Esa es la explicación sociológica, además, de que cada vez haya más grupos animalistas, con más adeptos, y de que la muerte de un animal haya comenzado a considerarse, con absoluta normalidad, como un asesinato. Sin entrar en las barbaridades que dicen los antitaurinos, podemos fijarnos en un hecho de esta misma semana en Sevilla: la controversia política sobre la plaga de cotorras que se extiende cada vez más por la ciudad. Después de meses y meses de debate, informes y contrainformes, el alcalde de la capital andaluza, el socialista Juan Espadas, decidió contratar los servicios de una empresa especializada en erradicar aves de este tipo con el uso de carabinas de aire comprimido.

Otros métodos de captura no habían funcionado, con lo que, ante el avance arrollador de la cotorras en el principal pulmón verde de la ciudad, el Parque de María Luisa, el riesgo para otras especies autóctonas y el odioso malestar que provocan con sus chillidos, solo quedaba una alternativa: dispararles. La Junta de Andalucía, como autoridad competente, tuvo también que pronunciarse y acabó concluyendo que era necesario el exterminio “teniendo en consideración que el uso de la carabina es el método más eficaz para lograr una disminución de individuos hasta en un 99%”.

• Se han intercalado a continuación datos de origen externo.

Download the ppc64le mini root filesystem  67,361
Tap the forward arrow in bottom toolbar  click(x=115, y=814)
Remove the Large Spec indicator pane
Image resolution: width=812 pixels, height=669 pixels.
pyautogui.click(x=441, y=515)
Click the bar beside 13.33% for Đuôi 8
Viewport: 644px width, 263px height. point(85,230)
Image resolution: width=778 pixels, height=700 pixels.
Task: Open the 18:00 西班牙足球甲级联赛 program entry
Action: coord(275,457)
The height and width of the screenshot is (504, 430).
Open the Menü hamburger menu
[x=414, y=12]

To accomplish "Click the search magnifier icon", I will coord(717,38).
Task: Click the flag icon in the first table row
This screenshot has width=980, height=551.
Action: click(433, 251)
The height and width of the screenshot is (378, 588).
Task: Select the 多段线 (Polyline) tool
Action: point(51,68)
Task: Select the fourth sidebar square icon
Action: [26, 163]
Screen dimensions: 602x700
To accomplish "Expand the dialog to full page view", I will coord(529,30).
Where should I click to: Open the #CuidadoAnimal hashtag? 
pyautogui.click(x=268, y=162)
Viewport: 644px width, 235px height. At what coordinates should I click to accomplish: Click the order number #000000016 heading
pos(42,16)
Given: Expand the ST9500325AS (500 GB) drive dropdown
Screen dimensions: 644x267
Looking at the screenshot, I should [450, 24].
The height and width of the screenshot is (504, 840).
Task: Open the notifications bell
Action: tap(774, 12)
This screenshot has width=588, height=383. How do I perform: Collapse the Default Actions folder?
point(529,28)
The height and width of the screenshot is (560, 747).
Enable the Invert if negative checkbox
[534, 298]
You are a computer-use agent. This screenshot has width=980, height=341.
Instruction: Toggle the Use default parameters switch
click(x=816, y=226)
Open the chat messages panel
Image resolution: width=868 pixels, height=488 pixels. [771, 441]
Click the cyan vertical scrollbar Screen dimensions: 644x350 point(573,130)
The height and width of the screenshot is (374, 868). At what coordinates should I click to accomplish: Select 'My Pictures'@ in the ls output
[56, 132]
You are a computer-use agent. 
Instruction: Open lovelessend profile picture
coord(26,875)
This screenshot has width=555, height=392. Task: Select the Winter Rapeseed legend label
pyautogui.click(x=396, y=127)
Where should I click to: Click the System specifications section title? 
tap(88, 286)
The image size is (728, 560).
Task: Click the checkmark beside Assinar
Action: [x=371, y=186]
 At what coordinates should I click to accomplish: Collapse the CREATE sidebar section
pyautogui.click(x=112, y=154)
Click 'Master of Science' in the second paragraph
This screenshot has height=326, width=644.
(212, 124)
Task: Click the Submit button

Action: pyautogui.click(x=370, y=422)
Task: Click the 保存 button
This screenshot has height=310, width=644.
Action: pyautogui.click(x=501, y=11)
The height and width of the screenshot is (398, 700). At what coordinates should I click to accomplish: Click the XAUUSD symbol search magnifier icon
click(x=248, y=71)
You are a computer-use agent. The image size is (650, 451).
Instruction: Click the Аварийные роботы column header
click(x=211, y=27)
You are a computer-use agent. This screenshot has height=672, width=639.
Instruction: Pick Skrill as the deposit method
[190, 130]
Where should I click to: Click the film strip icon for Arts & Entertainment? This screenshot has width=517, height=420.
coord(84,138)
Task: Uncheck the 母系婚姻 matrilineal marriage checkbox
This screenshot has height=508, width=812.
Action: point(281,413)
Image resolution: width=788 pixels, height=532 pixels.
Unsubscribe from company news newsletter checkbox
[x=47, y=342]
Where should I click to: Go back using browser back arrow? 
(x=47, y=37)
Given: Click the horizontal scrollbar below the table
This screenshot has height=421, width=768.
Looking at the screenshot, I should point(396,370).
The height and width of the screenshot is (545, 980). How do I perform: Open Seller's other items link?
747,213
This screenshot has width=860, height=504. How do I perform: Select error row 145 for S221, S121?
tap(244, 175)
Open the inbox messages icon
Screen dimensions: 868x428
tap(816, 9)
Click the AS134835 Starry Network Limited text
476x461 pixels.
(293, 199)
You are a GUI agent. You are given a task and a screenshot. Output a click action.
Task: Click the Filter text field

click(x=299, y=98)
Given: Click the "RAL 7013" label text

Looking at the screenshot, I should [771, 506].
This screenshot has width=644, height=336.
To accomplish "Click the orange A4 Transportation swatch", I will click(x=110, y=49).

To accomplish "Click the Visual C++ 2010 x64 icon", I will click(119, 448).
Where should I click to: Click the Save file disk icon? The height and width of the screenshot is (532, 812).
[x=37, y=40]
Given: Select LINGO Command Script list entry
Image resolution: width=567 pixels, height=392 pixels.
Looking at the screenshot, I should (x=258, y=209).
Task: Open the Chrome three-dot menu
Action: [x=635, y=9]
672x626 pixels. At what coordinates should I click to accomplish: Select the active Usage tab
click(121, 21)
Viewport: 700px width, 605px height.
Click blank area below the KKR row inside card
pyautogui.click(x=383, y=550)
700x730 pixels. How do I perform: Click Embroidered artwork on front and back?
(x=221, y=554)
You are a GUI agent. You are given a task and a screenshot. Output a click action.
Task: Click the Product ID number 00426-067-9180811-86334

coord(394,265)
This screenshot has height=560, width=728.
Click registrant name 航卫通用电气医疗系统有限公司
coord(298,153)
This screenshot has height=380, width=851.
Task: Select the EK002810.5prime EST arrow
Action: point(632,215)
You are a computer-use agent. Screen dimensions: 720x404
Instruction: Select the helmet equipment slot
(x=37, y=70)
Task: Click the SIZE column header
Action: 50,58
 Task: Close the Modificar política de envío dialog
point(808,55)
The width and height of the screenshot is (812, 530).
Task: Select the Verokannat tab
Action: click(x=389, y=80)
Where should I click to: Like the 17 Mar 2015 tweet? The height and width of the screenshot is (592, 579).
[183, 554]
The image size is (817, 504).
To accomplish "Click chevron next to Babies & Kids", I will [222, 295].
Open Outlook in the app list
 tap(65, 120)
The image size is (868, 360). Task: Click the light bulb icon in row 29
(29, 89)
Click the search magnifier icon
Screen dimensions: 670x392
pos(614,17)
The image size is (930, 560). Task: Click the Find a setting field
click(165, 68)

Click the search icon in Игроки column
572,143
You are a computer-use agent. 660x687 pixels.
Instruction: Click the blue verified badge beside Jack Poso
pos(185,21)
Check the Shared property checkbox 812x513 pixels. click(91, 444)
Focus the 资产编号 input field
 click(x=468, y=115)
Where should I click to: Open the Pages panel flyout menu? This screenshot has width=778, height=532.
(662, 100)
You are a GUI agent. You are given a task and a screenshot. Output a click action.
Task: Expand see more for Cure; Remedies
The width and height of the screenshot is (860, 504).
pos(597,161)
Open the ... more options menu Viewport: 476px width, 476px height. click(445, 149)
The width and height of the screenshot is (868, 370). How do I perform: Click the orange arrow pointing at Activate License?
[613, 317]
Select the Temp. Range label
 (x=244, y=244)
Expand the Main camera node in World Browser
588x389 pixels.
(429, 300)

Obviamente, saltó la polémica. Diversos grupos animalistas y los concejales de Participa Sevilla, el equivalente municipal de Podemos en el ayuntamiento hispalense, amenazaron al alcalde con denunciarlo. En las redes sociales se iniciaron campañas de recogida de firmas y no era raro encontrar entre los comentarios a algunas de estas noticias calificaciones de ‘asesinato’ de cotorras. “¡Liberación animal ya!”, enfatizaban. En alguno de esos comentarios, se leían barbaridades del tipo de que “el verdadero enemigo de una ciudad o de cualquier lugar donde haya una alta concentración de humanos, es su propio creador: el hombre”. ¿Tendrían, en consecuencia, que irse los humanos de las ciudades para no molestar a las cotorras?

En fin… Que lo que ha ocurrido es que cuando todo estaba ya dispuesto, el alcalde ha cedido a las presiones y ha decidido suspender la contratación de la empresa que iba a matar a las cotorras. Los grupos animalistas que estaban en contra del uso de carabinas se han puesto a aplaudir y los concejales de Participa Sevilla han instado ahora al alcalde socialista a buscar “métodos más éticos”, como el control de la reproducción mediante piensos esterilizantes.

La plaga de cotorras es un problema grave en Sevilla, en Madrid y en media Europa, y lo extraordinario es que, con independencia del daño que puedan causar al medio ambiente autóctono de cada ciudad a la que llegan, están poniendo de relieve la insoportable levedad de esta sociedad que ha interiorizado que el mundo animal es aquel que, cuando eran niños, salía en las películas de Disney. Habría que llamar a la señora del perrito para que hable con las cotorras y les explique que no deben hacer tanto ruido, ni ocupar los nidos de otros animales, ni destrozar cosechas. ¿Cuántas veces tengo que decirte que no me gusta que lo hagas, cotorra? Una ideología de peluche invade el mundo, mucho antes que las cotorras. Si hay una moraleja para esta fábula, sería esa.